### RECORDED INFORMATION ###

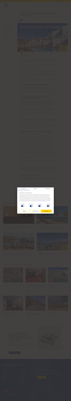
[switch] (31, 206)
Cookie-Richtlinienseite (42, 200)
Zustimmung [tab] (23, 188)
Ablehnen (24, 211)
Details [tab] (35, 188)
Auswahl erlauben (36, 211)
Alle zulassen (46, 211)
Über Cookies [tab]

###
### RECORDED INFORMATION ###

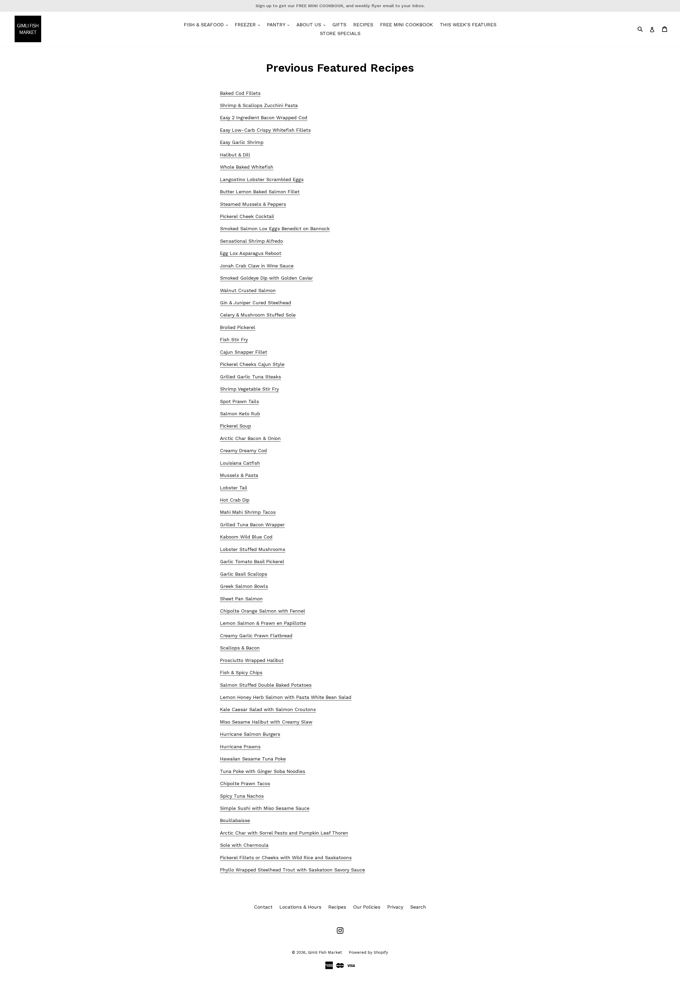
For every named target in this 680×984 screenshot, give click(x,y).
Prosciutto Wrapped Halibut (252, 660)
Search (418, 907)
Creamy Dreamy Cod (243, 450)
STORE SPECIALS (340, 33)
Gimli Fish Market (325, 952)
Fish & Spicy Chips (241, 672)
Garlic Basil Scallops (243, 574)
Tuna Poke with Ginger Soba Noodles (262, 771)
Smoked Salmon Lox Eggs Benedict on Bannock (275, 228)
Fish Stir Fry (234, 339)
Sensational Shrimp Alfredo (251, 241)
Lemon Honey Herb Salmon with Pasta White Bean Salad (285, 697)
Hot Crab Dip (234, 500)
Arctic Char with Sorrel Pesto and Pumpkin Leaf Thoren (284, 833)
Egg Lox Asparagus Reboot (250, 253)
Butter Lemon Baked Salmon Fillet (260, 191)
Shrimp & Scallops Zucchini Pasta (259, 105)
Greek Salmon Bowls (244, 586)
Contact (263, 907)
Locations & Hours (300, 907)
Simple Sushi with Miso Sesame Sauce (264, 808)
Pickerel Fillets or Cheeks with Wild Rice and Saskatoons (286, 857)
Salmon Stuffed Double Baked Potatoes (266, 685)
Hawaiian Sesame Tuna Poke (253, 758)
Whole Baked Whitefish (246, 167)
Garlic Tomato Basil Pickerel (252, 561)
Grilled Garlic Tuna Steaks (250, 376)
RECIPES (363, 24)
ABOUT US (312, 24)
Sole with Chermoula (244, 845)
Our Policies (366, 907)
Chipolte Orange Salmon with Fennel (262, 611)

###

INSTRUCTIONS TO FOLLOW: Reproduce verbatim the item lines above, starting at the line containing "STORE SPECIALS (340, 33)" and ending at the line containing "Contact (263, 907)", both lines included.

ANSWER TO THE EXERCISE:
STORE SPECIALS (340, 33)
Gimli Fish Market (325, 952)
Fish & Spicy Chips (241, 672)
Garlic Basil Scallops (243, 574)
Tuna Poke with Ginger Soba Noodles (262, 771)
Smoked Salmon Lox Eggs Benedict on Bannock (275, 228)
Fish Stir Fry (234, 339)
Sensational Shrimp Alfredo (251, 241)
Lemon Honey Herb Salmon with Pasta White Bean Salad (285, 697)
Hot Crab Dip (234, 500)
Arctic Char with Sorrel Pesto and Pumpkin Leaf Thoren (284, 833)
Egg Lox Asparagus Reboot (250, 253)
Butter Lemon Baked Salmon Fillet (260, 191)
Shrimp & Scallops Zucchini Pasta (259, 105)
Greek Salmon Bowls (244, 586)
Contact (263, 907)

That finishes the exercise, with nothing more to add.